*PROMPT:*
Search the listing for the string "settings" and copy every line that contains it.

*SOURCE INFORMATION:*
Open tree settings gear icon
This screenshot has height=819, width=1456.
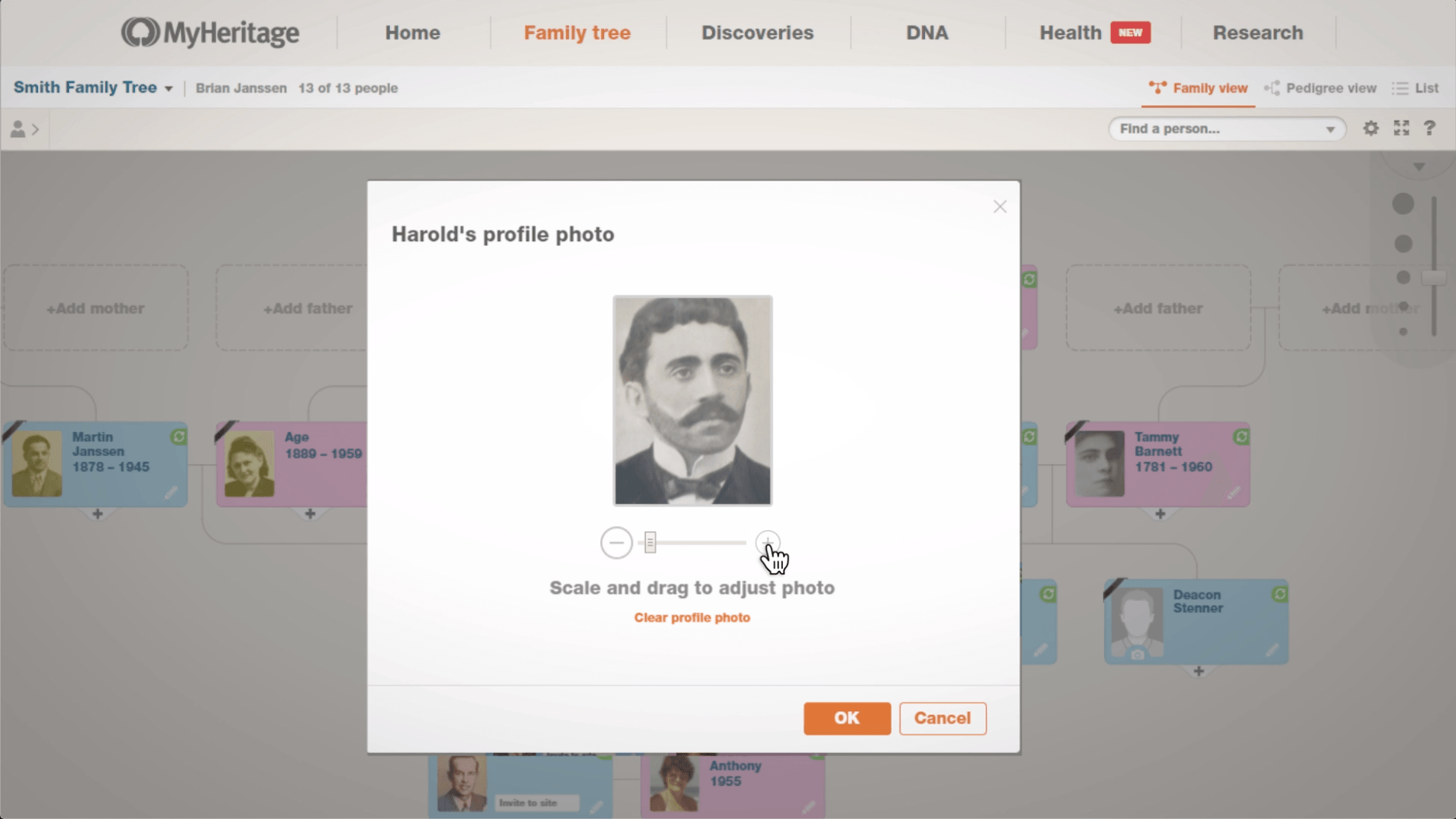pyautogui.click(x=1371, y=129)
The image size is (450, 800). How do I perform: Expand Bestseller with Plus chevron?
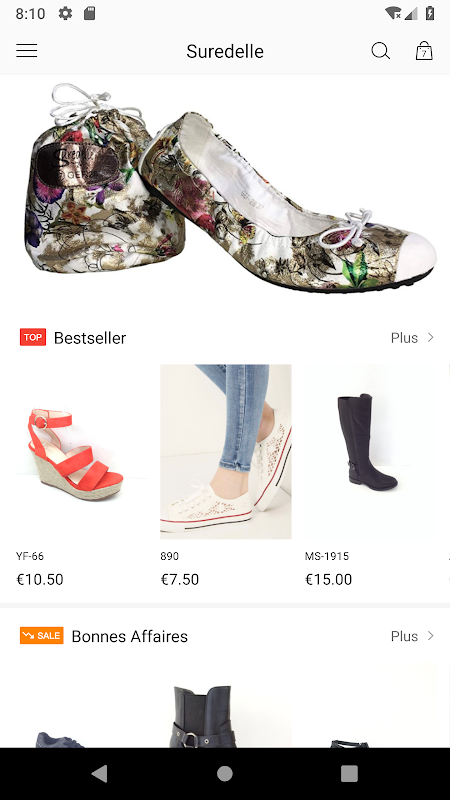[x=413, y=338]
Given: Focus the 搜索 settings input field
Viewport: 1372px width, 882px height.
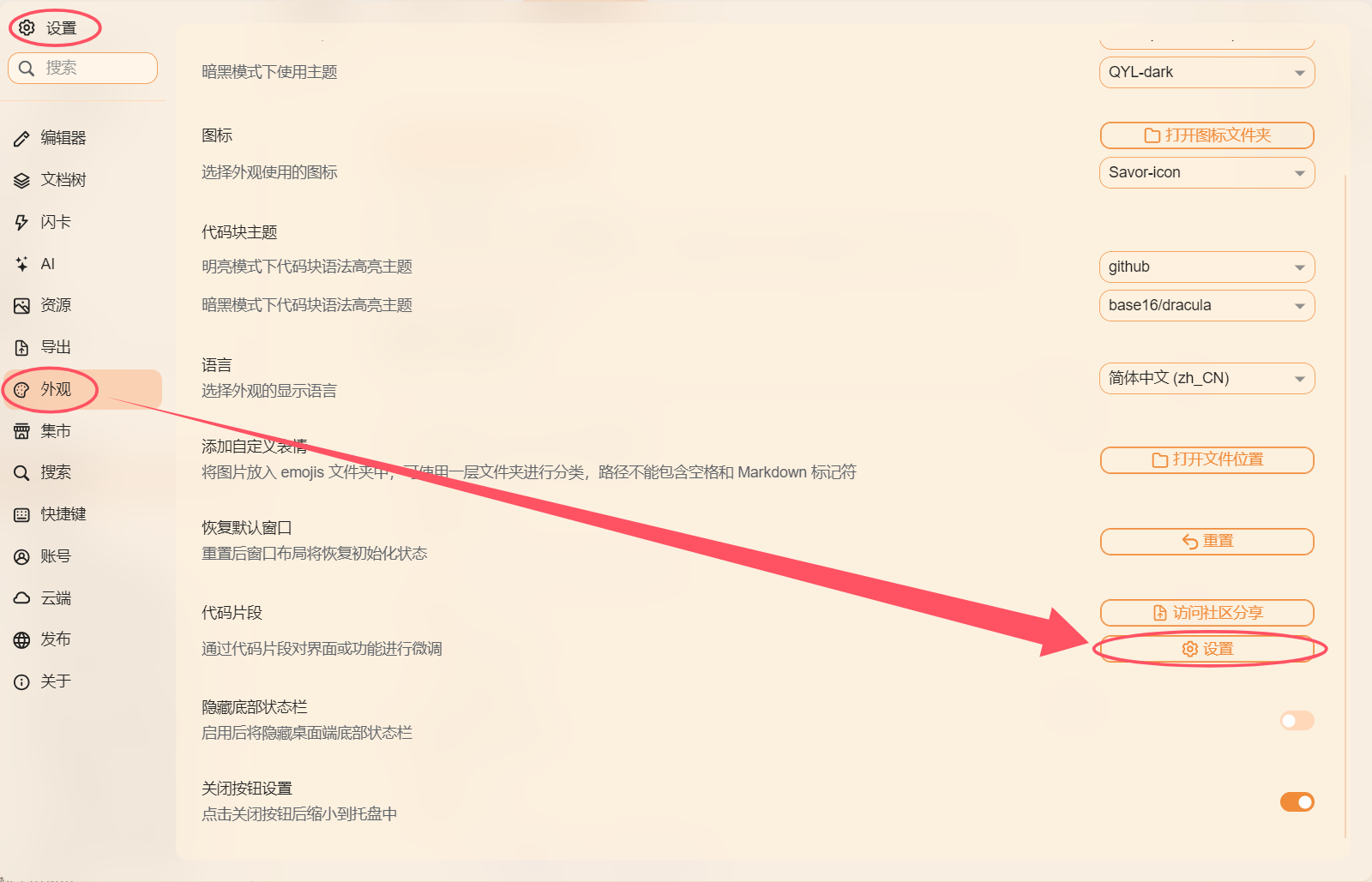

*EXERCISE OUTPUT:*
Open tree settings gear icon
Given: Focus the 搜索 settings input field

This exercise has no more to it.